Information given:
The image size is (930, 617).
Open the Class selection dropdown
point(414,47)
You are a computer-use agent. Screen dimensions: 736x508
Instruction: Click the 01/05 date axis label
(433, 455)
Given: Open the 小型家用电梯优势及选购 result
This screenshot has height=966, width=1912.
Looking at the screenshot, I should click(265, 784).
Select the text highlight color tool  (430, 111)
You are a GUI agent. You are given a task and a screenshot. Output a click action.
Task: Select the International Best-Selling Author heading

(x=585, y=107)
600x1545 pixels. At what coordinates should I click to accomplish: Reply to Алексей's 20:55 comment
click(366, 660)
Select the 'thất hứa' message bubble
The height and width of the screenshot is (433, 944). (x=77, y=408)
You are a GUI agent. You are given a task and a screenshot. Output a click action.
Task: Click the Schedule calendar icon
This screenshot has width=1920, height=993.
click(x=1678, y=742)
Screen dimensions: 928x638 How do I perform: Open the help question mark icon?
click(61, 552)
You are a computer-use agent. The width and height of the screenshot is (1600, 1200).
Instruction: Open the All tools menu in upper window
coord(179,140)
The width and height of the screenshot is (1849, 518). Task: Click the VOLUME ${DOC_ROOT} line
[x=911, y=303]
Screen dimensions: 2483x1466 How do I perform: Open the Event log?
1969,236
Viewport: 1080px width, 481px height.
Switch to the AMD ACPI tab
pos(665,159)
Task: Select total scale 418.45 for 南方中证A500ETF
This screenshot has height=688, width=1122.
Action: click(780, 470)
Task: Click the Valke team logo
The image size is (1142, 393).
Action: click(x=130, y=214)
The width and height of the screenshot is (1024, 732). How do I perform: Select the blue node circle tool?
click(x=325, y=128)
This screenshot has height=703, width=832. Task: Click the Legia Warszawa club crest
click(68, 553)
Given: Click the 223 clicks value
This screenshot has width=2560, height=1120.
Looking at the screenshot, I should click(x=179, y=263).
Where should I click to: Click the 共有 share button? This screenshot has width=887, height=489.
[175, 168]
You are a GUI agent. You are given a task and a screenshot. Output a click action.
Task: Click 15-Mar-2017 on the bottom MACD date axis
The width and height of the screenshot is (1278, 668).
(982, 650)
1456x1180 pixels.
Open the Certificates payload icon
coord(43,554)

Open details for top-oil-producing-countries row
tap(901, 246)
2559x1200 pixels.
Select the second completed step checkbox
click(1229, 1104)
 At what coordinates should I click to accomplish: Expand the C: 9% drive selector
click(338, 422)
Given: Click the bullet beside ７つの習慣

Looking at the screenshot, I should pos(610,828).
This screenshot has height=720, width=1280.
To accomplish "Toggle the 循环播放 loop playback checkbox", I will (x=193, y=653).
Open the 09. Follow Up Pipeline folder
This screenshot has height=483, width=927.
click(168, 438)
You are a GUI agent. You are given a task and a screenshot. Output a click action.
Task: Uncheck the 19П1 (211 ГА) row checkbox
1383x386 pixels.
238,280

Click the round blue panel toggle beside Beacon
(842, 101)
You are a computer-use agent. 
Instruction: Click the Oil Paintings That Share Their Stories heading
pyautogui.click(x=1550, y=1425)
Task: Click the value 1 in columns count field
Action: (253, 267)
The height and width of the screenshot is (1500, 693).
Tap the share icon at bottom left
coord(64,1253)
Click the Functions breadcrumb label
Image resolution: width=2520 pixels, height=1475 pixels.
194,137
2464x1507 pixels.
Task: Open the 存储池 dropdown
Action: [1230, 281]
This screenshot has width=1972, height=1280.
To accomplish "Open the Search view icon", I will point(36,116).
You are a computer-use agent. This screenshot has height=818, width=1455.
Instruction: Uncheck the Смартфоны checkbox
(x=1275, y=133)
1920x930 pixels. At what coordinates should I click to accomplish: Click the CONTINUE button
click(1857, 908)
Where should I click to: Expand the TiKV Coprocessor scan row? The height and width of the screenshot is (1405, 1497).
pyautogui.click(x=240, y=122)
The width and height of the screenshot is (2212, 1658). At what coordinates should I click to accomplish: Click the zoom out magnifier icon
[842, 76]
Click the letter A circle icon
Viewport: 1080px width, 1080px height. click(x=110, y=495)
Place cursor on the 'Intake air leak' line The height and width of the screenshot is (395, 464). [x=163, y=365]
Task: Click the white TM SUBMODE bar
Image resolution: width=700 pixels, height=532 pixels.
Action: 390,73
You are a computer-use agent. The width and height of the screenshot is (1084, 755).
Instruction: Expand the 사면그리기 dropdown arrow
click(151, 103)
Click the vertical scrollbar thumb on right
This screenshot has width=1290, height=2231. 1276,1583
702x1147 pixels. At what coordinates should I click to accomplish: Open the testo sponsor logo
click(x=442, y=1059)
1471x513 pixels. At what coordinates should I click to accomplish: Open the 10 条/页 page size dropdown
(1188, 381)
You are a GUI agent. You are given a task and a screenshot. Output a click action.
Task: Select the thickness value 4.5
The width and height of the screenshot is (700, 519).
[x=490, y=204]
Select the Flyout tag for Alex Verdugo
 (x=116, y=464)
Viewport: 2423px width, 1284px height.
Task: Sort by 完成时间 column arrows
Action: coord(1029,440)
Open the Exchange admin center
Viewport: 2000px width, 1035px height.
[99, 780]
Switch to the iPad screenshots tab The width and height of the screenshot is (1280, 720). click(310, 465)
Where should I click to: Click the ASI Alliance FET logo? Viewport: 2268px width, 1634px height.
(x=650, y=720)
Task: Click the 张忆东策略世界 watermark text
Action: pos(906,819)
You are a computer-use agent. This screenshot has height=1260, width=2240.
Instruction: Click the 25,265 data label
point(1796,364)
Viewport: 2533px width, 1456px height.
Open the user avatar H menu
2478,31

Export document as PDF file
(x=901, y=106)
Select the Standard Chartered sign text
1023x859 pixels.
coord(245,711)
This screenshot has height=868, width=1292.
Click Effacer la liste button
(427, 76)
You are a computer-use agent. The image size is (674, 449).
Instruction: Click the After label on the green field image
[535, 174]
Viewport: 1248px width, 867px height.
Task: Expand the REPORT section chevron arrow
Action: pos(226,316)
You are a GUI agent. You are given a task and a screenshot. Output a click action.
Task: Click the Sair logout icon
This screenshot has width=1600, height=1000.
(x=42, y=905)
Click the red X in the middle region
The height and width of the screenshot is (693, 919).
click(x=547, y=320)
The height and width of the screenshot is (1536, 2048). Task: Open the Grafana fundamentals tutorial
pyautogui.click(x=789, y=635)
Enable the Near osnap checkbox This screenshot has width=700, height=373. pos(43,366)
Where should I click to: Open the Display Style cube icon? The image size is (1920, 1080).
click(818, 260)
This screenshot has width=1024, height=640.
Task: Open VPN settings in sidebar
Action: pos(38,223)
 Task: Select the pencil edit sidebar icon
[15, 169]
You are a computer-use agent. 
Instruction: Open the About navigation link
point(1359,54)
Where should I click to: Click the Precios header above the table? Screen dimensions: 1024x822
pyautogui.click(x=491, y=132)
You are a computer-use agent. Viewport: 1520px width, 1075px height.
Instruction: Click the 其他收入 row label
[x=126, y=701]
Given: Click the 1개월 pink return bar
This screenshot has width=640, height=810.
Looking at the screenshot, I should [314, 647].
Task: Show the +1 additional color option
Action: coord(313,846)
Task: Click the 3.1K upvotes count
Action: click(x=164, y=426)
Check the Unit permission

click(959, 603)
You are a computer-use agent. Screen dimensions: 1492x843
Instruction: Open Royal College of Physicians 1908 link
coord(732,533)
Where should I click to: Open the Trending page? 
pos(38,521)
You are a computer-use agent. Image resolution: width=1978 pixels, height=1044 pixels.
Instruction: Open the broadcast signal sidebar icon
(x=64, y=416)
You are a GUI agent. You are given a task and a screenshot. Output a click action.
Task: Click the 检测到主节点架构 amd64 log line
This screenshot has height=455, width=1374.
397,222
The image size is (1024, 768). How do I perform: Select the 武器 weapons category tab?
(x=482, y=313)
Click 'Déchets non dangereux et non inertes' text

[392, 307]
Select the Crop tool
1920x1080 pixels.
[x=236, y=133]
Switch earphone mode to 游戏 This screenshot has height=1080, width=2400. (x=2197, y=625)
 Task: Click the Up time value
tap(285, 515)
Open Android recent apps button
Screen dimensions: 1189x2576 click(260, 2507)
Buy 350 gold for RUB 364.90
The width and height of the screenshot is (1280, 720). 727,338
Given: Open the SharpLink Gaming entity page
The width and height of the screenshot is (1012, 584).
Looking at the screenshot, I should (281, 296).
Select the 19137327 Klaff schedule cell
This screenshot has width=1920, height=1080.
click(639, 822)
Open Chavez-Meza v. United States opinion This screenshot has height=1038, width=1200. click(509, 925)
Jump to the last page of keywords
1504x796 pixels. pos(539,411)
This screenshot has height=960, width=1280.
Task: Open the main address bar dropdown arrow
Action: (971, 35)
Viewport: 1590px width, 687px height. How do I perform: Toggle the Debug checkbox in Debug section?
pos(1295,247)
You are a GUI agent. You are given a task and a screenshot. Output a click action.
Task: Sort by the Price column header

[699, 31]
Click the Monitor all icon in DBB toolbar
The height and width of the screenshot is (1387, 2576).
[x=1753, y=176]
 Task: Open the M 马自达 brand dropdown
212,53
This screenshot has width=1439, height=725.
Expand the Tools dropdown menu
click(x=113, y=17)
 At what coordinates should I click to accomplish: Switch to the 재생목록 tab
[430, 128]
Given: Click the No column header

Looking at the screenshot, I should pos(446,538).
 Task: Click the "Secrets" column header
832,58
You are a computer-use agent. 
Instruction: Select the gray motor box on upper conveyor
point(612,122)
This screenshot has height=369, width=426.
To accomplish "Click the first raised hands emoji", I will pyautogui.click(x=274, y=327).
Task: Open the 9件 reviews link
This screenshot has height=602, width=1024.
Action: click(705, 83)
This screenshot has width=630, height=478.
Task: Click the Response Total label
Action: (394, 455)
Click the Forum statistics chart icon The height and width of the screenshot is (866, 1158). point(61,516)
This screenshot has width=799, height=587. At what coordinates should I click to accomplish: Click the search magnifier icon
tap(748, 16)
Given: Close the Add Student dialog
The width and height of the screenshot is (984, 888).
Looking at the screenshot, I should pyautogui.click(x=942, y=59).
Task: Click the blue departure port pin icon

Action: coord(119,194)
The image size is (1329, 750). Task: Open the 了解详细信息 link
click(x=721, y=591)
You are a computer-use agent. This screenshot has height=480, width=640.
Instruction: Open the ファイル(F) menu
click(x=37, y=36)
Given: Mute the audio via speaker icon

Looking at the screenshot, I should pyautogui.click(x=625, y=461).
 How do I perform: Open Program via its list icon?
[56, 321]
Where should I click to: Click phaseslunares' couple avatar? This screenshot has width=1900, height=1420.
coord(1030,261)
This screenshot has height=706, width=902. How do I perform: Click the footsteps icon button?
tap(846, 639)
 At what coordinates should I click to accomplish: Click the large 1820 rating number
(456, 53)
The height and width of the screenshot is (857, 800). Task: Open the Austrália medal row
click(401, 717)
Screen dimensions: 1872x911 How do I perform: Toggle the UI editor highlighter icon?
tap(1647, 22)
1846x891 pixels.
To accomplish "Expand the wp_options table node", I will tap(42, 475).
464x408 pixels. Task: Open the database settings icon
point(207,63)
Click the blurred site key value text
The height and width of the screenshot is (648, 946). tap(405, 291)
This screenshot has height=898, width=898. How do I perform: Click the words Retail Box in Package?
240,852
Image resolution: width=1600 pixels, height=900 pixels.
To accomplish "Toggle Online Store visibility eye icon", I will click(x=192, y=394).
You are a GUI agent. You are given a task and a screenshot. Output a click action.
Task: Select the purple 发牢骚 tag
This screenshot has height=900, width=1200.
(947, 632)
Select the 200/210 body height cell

Work to complete:
Copy out the items between the line containing "Click the Functions breadcrumb label" and the line containing "Viewport: 1080px width, 1080px", inclusive, reproducing each line verbatim.

Exercise output:
Click the Functions breadcrumb label
Image resolution: width=2520 pixels, height=1475 pixels.
194,137
2464x1507 pixels.
Task: Open the 存储池 dropdown
Action: [1230, 281]
This screenshot has width=1972, height=1280.
To accomplish "Open the Search view icon", I will point(36,116).
You are a computer-use agent. This screenshot has height=818, width=1455.
Instruction: Uncheck the Смартфоны checkbox
(x=1275, y=133)
1920x930 pixels. At what coordinates should I click to accomplish: Click the CONTINUE button
click(1857, 908)
Where should I click to: Expand the TiKV Coprocessor scan row? The height and width of the screenshot is (1405, 1497).
pyautogui.click(x=240, y=122)
The width and height of the screenshot is (2212, 1658). At what coordinates should I click to accomplish: Click the zoom out magnifier icon
[842, 76]
Click the letter A circle icon
Viewport: 1080px width, 1080px height. click(x=110, y=495)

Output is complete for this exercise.